When he was about to retire from the bench in December 1998, Judge Julius A. Rousseau Jr. of Wilkesboro said in a newspaper interview that all he wanted professionally was to be remembered as fair.

Rousseau said that as senior resident Superior Court judge, he had tried to do what he thought was right regardless of the situation and who it involved. He said he knew this sometimes made people mad, but it left him with a clear conscience and able to sleep at night.

Rousseau died Thursday and is remembered by attorneys and judges across the state for endeavoring to do the right thing based on his understanding of the law. He influenced others in his profession to aspire to similar high ideals.

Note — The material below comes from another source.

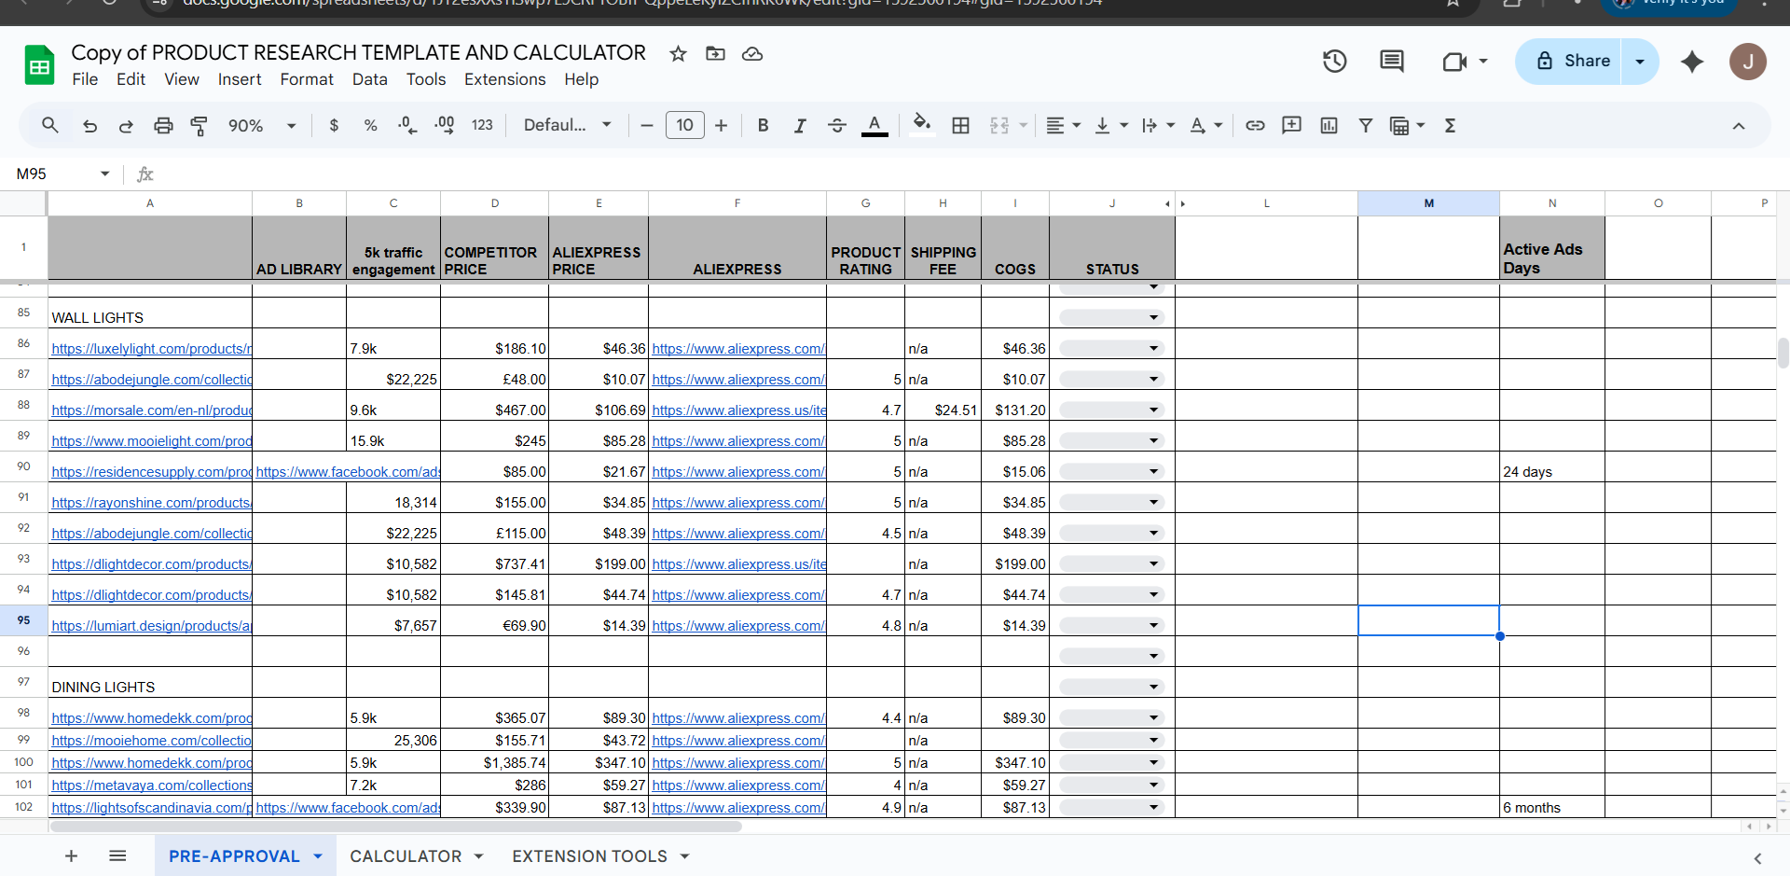Click the insert link icon
This screenshot has width=1790, height=876.
coord(1255,126)
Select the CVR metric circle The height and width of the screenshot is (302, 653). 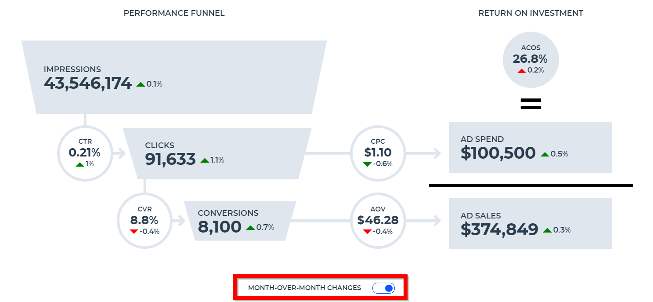(145, 221)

It didn’t matter that Rousseau was a leader in the Democratic Party in Wilkes before he became a judge. Fellow judges and his other associates in the legal profession, both Democrats and Republicans, say he strongly believed that political influence and partisanship have no place in court decisions and he demonstrated this belief by his actions.

Rousseau was a tough but impartial judge and it would be impossible to categorize him politically based on his rulings and sentences.

One of the reasons he didn’t seek re-election in 1998 was that he abhorred the idea of raising money for a campaign and receiving donations because it could at least raise questions of judicial impartiality. Judicial races were conducted in individual judicial districts rather than statewide starting in 1998, so Rousseau faced the likelihood of having to seek and receive political contributions.

Fortunately, North Carolina became the first state to enact public campaign financing for judicial elections in 2002. Unfortunately, the legislature repealed this highly successfull program in 2013 – against the will of many North Carolina citizens and the judicial community.

The public campaign financing program was voluntary, so judicial candidates could choose to forgo most private donations in exchange for public support. It was funded with a $50 assessment on all attorneys and a voluntary $3 check-off on state income tax forms.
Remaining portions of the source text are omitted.